July 24, 2013 by Julia
It’s pretty hard to TRULY screw up our children, unless we’re psychopaths or extremists.
So I figure if I don’t take any parenting philosophies too far, my kids will basically grow into their natural selves, without me getting in the way.
As a parent, I’m aiming for the middle of the road.
Isn’t that the most inspiring parenting platitude you’ve ever heard?
Don’t get me wrong; I want my children to thrive, and I want to do more than stay out of the way as they grow. I want to shower them with love and affection, to help them discover their own interests and talents, and teach them how to cope with and enjoy the world.
I just think there are many ways to achieve those goals. My way isn’t the only way. And it can’t hurt to keep an open mind while observing parenting styles on the opposite end of the spectrum than my own. I might even integrate some of those stricter methods into my default “Laid-Back Parent” mode, and find myself a little closer to that middle of the road, where well-adjusted children are raised.
I like to read the latest parenting articles and books, glean a few bits of wisdom and add them like supplies to my backpack. I take what looks useful, and leave behind what looks burdensome. My favorite tools to date are: using my intuition about what is right, remembering empathy when my children frustrate me, and remembering to model my most important values, like kindness. But flexibility and humility are also key, because my favorite tools don’t always work.

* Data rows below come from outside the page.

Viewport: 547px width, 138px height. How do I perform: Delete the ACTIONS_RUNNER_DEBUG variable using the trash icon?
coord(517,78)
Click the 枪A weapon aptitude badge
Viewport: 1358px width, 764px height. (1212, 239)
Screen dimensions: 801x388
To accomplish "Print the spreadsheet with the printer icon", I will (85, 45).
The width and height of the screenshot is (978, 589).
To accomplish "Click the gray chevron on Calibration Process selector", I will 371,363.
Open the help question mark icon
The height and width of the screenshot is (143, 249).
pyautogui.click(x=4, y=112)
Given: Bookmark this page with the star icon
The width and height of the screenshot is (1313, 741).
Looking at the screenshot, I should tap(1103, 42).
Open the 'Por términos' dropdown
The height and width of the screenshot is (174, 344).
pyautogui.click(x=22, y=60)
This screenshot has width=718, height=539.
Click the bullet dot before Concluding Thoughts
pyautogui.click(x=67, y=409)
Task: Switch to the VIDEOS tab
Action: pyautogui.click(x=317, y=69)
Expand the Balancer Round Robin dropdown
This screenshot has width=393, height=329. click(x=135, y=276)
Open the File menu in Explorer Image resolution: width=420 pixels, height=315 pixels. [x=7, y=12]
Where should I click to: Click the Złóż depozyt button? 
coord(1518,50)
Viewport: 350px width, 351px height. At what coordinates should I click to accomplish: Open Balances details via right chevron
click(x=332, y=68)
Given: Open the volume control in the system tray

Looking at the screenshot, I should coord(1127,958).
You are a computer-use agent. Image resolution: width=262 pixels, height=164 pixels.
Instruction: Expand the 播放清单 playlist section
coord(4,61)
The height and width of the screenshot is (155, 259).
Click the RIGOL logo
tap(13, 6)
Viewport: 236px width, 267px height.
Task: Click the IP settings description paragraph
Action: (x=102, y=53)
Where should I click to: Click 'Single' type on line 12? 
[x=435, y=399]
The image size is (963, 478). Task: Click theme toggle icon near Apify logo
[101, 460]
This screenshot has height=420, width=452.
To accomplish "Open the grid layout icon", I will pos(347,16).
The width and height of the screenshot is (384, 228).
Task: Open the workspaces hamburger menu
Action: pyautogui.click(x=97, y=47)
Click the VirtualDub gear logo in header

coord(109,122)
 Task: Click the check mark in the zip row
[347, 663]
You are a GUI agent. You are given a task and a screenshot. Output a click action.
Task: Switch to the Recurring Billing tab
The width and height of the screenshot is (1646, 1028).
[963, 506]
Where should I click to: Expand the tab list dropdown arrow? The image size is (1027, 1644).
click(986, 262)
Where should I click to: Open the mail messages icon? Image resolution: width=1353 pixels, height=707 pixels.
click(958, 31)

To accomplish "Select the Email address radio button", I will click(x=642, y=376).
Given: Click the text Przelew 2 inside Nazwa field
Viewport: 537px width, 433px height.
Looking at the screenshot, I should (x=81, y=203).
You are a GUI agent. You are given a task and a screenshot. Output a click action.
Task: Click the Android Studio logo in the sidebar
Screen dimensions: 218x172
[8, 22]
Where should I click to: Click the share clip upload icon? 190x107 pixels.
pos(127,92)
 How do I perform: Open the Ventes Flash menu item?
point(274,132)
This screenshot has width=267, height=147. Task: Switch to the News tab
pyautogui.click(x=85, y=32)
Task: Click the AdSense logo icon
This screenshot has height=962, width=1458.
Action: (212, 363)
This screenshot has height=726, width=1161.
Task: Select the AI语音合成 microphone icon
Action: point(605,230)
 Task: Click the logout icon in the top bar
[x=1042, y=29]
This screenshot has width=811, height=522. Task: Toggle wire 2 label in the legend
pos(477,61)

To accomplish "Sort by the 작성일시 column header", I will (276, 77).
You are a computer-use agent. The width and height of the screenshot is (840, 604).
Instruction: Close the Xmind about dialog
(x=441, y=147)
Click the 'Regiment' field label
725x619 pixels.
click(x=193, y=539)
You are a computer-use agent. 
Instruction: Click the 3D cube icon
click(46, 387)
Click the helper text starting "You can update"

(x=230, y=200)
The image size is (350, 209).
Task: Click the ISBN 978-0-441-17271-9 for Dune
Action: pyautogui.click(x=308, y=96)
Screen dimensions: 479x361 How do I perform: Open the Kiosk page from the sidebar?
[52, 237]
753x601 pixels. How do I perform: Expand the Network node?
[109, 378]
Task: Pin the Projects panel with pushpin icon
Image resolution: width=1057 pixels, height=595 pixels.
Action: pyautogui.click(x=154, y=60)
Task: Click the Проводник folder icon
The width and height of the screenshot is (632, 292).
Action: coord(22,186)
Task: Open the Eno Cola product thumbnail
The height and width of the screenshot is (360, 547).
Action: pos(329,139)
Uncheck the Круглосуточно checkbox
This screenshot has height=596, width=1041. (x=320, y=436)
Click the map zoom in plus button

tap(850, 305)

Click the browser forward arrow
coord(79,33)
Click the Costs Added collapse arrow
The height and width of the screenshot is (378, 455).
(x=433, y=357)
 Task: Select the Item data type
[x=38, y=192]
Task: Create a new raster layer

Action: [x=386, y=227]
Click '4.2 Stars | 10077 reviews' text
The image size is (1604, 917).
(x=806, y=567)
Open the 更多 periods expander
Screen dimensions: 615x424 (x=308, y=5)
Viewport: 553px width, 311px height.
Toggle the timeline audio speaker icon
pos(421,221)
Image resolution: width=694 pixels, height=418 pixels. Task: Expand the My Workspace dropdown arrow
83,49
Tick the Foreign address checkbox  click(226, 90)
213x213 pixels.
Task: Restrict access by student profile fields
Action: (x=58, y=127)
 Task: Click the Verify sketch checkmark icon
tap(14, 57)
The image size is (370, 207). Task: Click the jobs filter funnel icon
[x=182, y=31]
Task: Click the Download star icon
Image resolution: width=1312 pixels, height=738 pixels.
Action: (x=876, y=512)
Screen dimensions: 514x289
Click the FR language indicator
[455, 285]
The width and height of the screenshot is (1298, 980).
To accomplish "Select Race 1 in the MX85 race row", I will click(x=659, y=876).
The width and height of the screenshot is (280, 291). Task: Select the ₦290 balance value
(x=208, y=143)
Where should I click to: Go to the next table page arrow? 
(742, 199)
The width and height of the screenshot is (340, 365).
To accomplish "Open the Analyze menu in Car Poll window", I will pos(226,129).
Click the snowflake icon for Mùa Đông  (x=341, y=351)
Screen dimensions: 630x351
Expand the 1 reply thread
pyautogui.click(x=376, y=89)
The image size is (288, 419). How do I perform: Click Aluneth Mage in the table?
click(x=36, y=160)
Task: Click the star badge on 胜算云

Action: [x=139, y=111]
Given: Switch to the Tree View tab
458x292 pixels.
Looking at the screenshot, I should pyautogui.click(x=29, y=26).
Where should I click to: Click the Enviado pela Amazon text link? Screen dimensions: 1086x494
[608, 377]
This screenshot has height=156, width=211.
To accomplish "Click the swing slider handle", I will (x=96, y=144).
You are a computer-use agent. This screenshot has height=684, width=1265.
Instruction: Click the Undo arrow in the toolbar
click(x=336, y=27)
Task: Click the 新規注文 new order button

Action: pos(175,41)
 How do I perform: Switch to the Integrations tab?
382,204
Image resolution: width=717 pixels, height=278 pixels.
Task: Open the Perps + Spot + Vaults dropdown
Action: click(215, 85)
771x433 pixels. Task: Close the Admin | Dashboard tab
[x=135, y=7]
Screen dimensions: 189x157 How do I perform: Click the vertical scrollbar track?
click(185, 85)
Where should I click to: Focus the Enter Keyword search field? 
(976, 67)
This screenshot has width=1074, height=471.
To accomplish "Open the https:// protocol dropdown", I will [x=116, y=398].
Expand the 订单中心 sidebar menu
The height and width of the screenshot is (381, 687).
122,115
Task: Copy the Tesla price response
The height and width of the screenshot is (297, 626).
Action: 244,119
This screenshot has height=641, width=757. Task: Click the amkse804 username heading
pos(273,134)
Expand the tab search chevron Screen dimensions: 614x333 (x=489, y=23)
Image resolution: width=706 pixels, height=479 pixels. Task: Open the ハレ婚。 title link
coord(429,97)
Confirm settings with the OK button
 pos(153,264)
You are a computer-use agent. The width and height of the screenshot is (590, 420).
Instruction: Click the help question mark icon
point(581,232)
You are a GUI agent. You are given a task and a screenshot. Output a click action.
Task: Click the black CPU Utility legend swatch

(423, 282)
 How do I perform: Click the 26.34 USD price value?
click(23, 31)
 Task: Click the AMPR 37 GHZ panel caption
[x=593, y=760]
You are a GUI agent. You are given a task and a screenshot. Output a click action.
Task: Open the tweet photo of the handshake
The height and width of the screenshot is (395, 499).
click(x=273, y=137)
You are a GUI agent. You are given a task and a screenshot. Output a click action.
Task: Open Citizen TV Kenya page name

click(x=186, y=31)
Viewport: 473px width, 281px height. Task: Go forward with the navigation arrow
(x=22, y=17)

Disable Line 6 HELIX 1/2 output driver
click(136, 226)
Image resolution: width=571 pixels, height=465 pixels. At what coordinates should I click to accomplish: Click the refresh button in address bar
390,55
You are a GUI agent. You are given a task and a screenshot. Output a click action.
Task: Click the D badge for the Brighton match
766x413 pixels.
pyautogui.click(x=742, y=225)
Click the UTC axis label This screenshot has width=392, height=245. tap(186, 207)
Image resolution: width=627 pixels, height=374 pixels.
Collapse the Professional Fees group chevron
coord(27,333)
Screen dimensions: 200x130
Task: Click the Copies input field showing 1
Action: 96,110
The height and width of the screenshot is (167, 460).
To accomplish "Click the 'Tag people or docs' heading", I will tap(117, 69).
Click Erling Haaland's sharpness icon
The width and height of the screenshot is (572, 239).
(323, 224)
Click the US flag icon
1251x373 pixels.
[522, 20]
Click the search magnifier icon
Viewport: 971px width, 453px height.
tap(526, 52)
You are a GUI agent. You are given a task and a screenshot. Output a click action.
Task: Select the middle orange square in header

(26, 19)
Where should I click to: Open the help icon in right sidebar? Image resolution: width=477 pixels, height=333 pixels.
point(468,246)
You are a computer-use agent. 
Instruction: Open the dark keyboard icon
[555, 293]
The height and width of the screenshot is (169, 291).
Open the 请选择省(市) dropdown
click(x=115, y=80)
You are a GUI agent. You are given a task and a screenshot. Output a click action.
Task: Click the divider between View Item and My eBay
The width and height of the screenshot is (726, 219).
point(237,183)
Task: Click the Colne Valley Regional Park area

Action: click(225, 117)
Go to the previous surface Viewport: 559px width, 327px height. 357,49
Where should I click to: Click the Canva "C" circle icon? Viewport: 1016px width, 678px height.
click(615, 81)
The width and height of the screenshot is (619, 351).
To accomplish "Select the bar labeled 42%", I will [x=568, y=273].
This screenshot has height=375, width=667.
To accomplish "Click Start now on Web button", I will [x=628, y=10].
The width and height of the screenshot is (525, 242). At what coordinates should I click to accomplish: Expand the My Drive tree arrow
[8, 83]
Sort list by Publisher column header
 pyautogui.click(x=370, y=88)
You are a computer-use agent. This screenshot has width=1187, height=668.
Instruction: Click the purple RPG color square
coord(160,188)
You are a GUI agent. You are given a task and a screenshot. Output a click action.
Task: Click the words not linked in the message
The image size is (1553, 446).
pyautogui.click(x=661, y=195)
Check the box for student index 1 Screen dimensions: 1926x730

Phases come and go, and demands change. We may think we have it all figured out because our first kid was so easygoing, and then the second one comes shooting out the womb like a fireball rocket and suddenly nothing makes sense anymore.
Let’s face it; our kids will make us re-evaluate our deepest beliefs about what constitutes good or bad behavior.
Sometimes our best option is to act like an Attachment Parent, or a Helicopter Parent, or a Tiger Mother, or a Minimalist – even if we never saw ourselves that way before. Even if we used to judge those parents at the playground. As long we’re not that way all the time, acting as though it’s a one-size-fits-all perfect formula. Each of those parenting styles has pros and cons. If we watch out for the pitfalls, mix it up, figure out what works best in the field, so to speak, surely we’re doing okay. I believe this is how good parents (that’s most of us) operate, anyway.
Of course that’s easy for me to say, because of my default position as Laid-Back Parent. This kind of thinking comes with the territory for me.
Which makes me wonder at times if I need to push my children more. Am I too laid-back? Fiona enters Kindergarten soon, and she doesn’t read at all yet, which they say is normal, but so many of her friends have already crossed that divide. The thing is, Fiona is not interested in sitting down and spelling things out. Fiona is interested in acting out stories with figures – Legos, Polly Pockets, dolls, whatever. And I LOVE that about her. But I still question if I should be doing more to push her out of her comfort zone, even if she’s screaming and kicking the whole way.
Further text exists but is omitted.